Reading and Writing Files

Try it out yourself:

In this code snippet, we redirect the output of the program echo to the file foo, which then contains the word “hello” in it. We then use cat to see the contents of the file. But how does the cat program access the file foo?

Strace to trace cat

To find this out, we’ll use an incredibly useful tool to trace the system calls made by a program. On Linux, the tool is called strace; other systems have similar tools (see dtruss on a Mac, or truss on some older UNIX variants). What strace does is trace every system call made by a program while it runs, and dump the trace to the screen for you to see.

TIP: USE STRACE (AND SIMILAR TOOLS)

The strace tool provides an awesome way to see what programs are up to. By running it, you can trace which system calls a program makes, see the arguments and return codes, and generally get a very good idea of what is going on.

The tool also takes some arguments which can be quite useful. For example, -f follows any forked children too; -t reports the time of day at each call; -e trace=open, close, read, write only traces calls to those system calls and ignores all others. There are many other flags; read the man pages and find out how to harness this wonderful tool.

Here is an example of using strace to figure out what cat is doing (some calls removed for readability):

Try it out yourself:

The first thing that cat does is open the file for reading. A couple of things we should note about this:

• First, that the file is only opened for reading (not writing), as indicated by the O_RDONLY flag.
• Second, that the 64-bit offset be used (O_LARGEFILE).
• Third, that the call to open() succeeds and returns a file descriptor, which has the value of 3.

Why does the first call to open() return 3, not 0, or perhaps 1 as you might expect? As it turns out, each running process already has three files open.

• Standard input, which the process can read to receive input.
• Standard output, which the process can write to in order to dump information to the screen.
• Standard error, which the process can write error messages to.

These are represented by file descriptors 0, 1, and 2, respectively. Thus, when you first open another file (as cat does above), it will almost certainly be file descriptor 3.

After the open succeeds, cat uses the read() system call to repeatedly read some bytes from a file.
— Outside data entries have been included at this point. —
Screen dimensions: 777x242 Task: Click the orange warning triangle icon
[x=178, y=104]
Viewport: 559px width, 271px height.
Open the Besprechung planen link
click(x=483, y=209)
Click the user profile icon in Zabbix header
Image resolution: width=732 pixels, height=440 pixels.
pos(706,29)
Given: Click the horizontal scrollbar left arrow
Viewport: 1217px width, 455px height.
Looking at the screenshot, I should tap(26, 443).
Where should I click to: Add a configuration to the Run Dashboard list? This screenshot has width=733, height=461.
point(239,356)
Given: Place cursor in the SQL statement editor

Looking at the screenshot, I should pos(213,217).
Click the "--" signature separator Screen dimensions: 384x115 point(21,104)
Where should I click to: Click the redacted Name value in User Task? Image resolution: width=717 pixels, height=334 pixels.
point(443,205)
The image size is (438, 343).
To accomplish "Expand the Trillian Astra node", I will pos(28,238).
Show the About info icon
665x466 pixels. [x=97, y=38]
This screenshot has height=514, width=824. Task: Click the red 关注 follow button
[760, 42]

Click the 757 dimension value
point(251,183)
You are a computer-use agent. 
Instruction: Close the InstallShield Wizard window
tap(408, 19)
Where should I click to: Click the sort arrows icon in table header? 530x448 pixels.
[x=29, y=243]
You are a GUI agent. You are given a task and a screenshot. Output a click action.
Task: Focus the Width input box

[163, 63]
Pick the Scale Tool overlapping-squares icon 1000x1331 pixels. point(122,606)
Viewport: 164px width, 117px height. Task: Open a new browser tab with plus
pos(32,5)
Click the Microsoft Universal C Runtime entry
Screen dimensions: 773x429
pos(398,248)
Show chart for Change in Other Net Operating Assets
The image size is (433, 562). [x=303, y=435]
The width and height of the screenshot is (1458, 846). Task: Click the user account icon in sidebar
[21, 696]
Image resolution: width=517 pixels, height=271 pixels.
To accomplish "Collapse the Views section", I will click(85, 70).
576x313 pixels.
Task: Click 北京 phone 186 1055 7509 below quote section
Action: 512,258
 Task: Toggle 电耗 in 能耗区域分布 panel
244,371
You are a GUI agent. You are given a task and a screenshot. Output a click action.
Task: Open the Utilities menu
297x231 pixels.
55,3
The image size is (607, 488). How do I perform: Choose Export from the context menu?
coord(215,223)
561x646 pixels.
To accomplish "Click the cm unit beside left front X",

The first argument to read() is the file descriptor, thus telling the file system which file to read; a process can, of course, have multiple files open at once, and thus the descriptor enables the operating system to know which file a particular read refers to. The second argument points to a buffer where the result of the read() will be placed; in the system-call trace above, strace shows the results of the read in this spot (“hello”). The third argument is the size of the buffer, which in this case is 4 KB. The call to read() returns successfully as well, here returning the number of bytes it read (6, which includes 5 for the letters in the word “hello” and one for an end-of-line marker).

At this point, you see another interesting result of the strace: a single call to the write() system call, to the file descriptor 1. As we mentioned above, this descriptor is known as the standard output, and thus is used to write the word “hello” to the screen as the program cat is meant to do. But does it call write() directly? Maybe (if it is highly optimized). But if not, what cat might do is call the library routine printf(). Internally, printf() figures out all the formatting details passed to it and eventually writes to standard output to print the results to the screen.

The cat program then tries to read more from the file, but since there are no bytes left in the file, the read() returns 0 and the program knows that this means it has read the entire file. Thus, the program calls close() to indicate that it is done with the file “foo”, passing in the corresponding file descriptor. The file is thus closed, and the reading of it thus complete.

Writing a file is accomplished via a similar set of steps. First, a file is opened for writing, then the write() system call is called, perhaps repeatedly for larger files, and then close(). Use strace to trace writes to a file, perhaps of a program you wrote yourself, or by tracing the dd utility, e.g., dd if=foo of=bar.

ASIDE: DATA STRUCTURE — THE OPEN FILE TABLE

Each process maintains an array of file descriptors, each of which refers to an entry in the system-wide open file table. Each entry in this table tracks which underlying file the descriptor refers to, the current offset, and other relevant details such as whether the file is readable or writable.